沖 十月号 主宰 能村研三
昭和四五年、能村登四郎が市川で創刊。師系水原秋櫻子・能村登四郎。登四郎の美学を継承しルネッサンス「沖」をめざす。 [月刊] (俳句年鑑より)
今号は創刊55周年記念号となる。五年前の創刊50周年記念号の時もこの欄で紹介した。50周年記念号は「沖」出身で現代の俳壇で活躍されている多くの方々を紹介していたが、今号は現在の「沖」を中心の記念号となっている。
現在の副主宰の森岡正作氏、編集長の辻美奈子氏は著名な俳人だが、同人には広渡敬雄氏、荒井千佐代氏などの方々、そして若手ともいえる平松うさぎ氏、澤田英紀氏なども俳壇で活躍されている。
今号の特集は先師能村登四郎氏の蔵書「鷹の木文庫」から選ばれた55冊の俳書を55人の同人・会員の方々が紹介・評論している。

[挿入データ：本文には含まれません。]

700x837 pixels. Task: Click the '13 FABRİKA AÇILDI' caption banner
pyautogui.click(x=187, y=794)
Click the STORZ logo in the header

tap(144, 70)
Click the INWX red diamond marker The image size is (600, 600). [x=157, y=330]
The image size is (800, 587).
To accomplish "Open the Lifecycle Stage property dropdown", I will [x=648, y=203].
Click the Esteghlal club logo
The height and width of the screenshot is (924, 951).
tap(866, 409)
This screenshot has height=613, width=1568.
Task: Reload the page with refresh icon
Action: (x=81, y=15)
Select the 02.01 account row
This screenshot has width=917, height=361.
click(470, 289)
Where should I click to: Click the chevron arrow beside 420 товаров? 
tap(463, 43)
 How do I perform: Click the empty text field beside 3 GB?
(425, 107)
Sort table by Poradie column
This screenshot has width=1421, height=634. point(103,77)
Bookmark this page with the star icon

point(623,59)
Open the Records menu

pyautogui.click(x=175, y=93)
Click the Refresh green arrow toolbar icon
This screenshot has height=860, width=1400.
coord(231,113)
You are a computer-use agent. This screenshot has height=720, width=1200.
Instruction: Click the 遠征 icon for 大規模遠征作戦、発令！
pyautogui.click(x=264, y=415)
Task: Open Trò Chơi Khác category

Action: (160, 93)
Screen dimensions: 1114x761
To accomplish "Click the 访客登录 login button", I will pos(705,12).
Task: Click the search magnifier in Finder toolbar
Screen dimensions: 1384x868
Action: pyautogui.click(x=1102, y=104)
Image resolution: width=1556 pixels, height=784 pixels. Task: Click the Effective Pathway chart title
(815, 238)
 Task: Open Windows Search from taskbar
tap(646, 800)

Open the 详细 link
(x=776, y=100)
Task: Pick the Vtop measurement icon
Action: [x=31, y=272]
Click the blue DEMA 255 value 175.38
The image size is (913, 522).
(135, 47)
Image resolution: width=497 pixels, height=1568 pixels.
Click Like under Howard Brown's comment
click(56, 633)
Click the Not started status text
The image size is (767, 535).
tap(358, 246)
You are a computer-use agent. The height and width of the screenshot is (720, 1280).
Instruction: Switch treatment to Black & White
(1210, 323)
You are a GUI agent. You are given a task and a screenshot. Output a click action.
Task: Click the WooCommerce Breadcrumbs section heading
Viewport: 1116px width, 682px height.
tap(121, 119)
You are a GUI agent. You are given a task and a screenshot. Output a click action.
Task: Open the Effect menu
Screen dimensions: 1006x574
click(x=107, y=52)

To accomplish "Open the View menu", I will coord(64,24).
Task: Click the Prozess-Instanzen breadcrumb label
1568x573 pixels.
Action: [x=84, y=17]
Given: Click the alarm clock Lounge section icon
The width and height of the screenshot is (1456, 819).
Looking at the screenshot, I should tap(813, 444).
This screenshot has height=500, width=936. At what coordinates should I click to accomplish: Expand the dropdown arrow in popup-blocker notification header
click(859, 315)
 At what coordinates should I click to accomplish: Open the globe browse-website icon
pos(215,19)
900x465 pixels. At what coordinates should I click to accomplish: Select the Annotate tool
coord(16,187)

総数206頁の大部は結社の大きさを物語っているが、編集後記で辻美奈子編集長が「チーム能村」とも呼ぶ、能村研三主宰のご家族が労力を惜しまずに発行と運営に尽力されていることを述べている。
能村研三主宰作品「心あり」より
十薬にけふ荒涼の心あり
八月大名福耳を褒めらるる
貝殻の内の虹色晩夏光
炎帝が見る房総の逆さ地図
森岡正作副主宰作品「秋の風鈴」より
戦争を語り秋蟬高ぶらす
漁火に秋の風鈴応へけり
「濤声集」「蒼茫集」より
氷枕の中に山河や秋に入る 辻 美奈子
まづ耳がこの世を拾ふ昼寝覚 井原美鳥
波に聞く秋の言葉を聴くやうに 栗坪和子
萍やぽかんと開いた水面あり 広渡敬雄
一葉の旧居どんつき井戸涼し 平松うさぎ
桐は実に魂つねに波立ちて 荒井千佐代
「潮鳴集」より
秋立つや和紙に表と裏の白 鈴木基之
戦闘機彫りし手水舎青葉闇 古居芳恵
風鈴の音に破調の美学あり 澤田英紀
水羊羹どつちつかずの生返事 金光浩彰
向日葵や長生きできさうな予感 杉原かほる
新盆は寂しこんなに飾りても 坂下成紘
「沖作品」(能村研三主宰選)より
一日を茹でこぼしたる大夕立 松倉聖子
田植終ふ昨日とちがふ風生れ 小野寺東子
八月や何が何でもアカンこと 井上竜太
オルゴールの螺子巻く夕べ合歓の花 菅原ひろ子
蚊取線香歌ごゑ喫茶のマッチかな 田中数江
今後ますますのご発展を心よりお祈り申し上げます。